**Your objective:** Reproduce each line from the first in the data through the line that contains "Collapse the file" exactly; give nothing else.

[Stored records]
=== Begin Enclosure ===

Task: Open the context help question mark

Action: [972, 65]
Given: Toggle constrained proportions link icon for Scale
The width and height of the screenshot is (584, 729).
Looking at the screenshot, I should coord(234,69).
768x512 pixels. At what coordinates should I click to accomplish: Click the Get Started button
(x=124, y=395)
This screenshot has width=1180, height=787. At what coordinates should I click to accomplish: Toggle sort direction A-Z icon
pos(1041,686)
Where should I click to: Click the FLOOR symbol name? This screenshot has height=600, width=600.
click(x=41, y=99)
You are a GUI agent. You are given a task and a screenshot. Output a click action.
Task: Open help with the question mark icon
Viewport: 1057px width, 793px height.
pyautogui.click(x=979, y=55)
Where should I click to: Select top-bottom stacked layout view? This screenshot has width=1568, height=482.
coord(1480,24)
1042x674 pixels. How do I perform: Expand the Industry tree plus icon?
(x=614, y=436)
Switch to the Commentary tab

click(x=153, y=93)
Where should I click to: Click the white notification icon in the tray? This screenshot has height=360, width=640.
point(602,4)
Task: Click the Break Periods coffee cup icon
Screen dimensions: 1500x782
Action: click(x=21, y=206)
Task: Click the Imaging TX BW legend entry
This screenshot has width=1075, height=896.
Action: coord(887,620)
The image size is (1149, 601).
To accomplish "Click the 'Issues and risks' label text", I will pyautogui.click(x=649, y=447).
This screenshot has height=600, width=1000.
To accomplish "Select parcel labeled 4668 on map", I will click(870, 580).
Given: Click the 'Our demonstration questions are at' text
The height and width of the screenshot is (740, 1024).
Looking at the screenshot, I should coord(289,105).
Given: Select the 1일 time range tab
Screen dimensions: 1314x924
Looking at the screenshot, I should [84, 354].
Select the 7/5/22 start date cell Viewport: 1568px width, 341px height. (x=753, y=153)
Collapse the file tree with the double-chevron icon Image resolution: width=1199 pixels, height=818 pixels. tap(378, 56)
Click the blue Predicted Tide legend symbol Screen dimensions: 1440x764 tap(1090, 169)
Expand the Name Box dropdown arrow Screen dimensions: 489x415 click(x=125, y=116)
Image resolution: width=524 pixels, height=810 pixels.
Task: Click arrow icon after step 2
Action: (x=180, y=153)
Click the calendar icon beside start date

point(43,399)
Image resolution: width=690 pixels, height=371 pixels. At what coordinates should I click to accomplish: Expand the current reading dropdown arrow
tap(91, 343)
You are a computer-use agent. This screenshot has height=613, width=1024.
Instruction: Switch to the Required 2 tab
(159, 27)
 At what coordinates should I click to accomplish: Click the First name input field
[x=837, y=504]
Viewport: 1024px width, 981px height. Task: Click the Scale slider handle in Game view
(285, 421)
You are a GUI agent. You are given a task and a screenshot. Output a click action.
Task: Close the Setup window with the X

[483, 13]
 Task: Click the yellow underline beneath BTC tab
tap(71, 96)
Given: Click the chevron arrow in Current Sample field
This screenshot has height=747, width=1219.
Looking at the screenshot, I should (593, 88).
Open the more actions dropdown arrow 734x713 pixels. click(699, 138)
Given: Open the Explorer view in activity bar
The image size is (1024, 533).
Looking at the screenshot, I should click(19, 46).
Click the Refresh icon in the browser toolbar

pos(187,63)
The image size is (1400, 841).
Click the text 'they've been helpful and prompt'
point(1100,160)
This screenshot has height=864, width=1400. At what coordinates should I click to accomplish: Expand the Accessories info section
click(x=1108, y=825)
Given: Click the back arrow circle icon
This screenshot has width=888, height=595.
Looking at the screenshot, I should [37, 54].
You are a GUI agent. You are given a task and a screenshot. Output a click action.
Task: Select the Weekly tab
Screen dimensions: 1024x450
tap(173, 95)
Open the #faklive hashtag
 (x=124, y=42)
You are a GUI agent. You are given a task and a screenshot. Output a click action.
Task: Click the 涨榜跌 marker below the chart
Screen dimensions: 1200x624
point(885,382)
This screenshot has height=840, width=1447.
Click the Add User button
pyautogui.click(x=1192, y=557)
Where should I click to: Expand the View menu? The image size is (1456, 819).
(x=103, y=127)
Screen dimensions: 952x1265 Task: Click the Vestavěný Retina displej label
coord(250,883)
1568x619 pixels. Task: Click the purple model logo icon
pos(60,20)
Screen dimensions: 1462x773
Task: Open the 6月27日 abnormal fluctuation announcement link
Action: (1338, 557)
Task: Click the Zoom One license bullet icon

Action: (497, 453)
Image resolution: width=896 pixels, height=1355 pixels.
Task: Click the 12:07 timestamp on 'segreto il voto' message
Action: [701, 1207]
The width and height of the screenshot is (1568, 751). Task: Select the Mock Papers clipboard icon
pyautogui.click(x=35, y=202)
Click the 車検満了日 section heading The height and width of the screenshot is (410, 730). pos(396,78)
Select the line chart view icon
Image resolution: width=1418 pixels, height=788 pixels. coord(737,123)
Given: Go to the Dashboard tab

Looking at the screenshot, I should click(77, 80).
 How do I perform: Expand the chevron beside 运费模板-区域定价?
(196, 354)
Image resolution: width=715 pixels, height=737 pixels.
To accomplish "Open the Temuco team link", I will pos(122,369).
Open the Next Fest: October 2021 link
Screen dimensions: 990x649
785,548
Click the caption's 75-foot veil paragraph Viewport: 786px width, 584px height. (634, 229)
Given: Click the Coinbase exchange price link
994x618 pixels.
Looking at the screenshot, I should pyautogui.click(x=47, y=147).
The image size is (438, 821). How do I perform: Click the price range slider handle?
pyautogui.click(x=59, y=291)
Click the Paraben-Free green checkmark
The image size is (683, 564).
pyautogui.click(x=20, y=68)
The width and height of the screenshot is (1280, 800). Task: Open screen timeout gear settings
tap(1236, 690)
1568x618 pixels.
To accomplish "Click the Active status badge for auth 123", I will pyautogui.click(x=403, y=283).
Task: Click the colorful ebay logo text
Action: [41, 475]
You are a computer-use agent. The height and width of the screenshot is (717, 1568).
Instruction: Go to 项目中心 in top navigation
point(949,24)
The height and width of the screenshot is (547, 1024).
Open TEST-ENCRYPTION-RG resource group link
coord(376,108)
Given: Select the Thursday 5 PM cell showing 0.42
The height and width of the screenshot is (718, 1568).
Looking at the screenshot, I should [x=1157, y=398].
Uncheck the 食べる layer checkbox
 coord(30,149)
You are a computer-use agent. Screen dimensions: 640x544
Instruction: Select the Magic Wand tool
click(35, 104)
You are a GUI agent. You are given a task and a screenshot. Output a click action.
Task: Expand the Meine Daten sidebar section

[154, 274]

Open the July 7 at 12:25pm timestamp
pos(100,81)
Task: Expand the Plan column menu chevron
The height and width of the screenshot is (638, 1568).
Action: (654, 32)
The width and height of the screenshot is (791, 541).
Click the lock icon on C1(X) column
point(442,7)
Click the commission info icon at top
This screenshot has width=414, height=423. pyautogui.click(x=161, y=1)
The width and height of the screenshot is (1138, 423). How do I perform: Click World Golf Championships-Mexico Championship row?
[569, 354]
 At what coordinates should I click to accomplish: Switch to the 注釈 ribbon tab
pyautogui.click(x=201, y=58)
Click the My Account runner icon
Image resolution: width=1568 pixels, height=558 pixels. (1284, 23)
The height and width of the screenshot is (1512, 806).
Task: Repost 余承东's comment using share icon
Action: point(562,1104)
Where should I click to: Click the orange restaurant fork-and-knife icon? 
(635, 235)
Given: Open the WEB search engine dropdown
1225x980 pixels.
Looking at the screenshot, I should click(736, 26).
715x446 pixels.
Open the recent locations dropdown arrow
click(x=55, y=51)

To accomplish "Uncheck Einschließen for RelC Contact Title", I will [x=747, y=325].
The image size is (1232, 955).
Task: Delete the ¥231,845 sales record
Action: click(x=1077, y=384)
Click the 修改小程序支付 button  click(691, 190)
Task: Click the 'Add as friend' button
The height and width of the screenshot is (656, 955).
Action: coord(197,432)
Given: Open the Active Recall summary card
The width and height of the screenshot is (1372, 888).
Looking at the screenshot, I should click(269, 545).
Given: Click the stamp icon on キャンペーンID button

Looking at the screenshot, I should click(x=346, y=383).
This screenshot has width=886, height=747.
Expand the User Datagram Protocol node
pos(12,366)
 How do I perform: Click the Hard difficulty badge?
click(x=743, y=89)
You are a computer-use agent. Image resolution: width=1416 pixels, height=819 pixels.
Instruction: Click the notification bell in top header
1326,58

=== End Enclosure ===

**Solution for this problem:**
Task: Open the context help question mark

Action: [972, 65]
Given: Toggle constrained proportions link icon for Scale
The width and height of the screenshot is (584, 729).
Looking at the screenshot, I should coord(234,69).
768x512 pixels. At what coordinates should I click to accomplish: Click the Get Started button
(x=124, y=395)
This screenshot has width=1180, height=787. At what coordinates should I click to accomplish: Toggle sort direction A-Z icon
pos(1041,686)
Where should I click to: Click the FLOOR symbol name? This screenshot has height=600, width=600.
click(x=41, y=99)
You are a GUI agent. You are given a task and a screenshot. Output a click action.
Task: Open help with the question mark icon
Viewport: 1057px width, 793px height.
pyautogui.click(x=979, y=55)
Where should I click to: Select top-bottom stacked layout view? This screenshot has width=1568, height=482.
coord(1480,24)
1042x674 pixels. How do I perform: Expand the Industry tree plus icon?
(x=614, y=436)
Switch to the Commentary tab

click(x=153, y=93)
Where should I click to: Click the white notification icon in the tray? This screenshot has height=360, width=640.
point(602,4)
Task: Click the Break Periods coffee cup icon
Screen dimensions: 1500x782
Action: click(x=21, y=206)
Task: Click the Imaging TX BW legend entry
This screenshot has width=1075, height=896.
Action: coord(887,620)
The image size is (1149, 601).
To accomplish "Click the 'Issues and risks' label text", I will pyautogui.click(x=649, y=447).
This screenshot has height=600, width=1000.
To accomplish "Select parcel labeled 4668 on map", I will click(870, 580).
Given: Click the 'Our demonstration questions are at' text
The height and width of the screenshot is (740, 1024).
Looking at the screenshot, I should coord(289,105).
Given: Select the 1일 time range tab
Screen dimensions: 1314x924
Looking at the screenshot, I should [84, 354].
Select the 7/5/22 start date cell Viewport: 1568px width, 341px height. (x=753, y=153)
Collapse the file tree with the double-chevron icon Image resolution: width=1199 pixels, height=818 pixels. tap(378, 56)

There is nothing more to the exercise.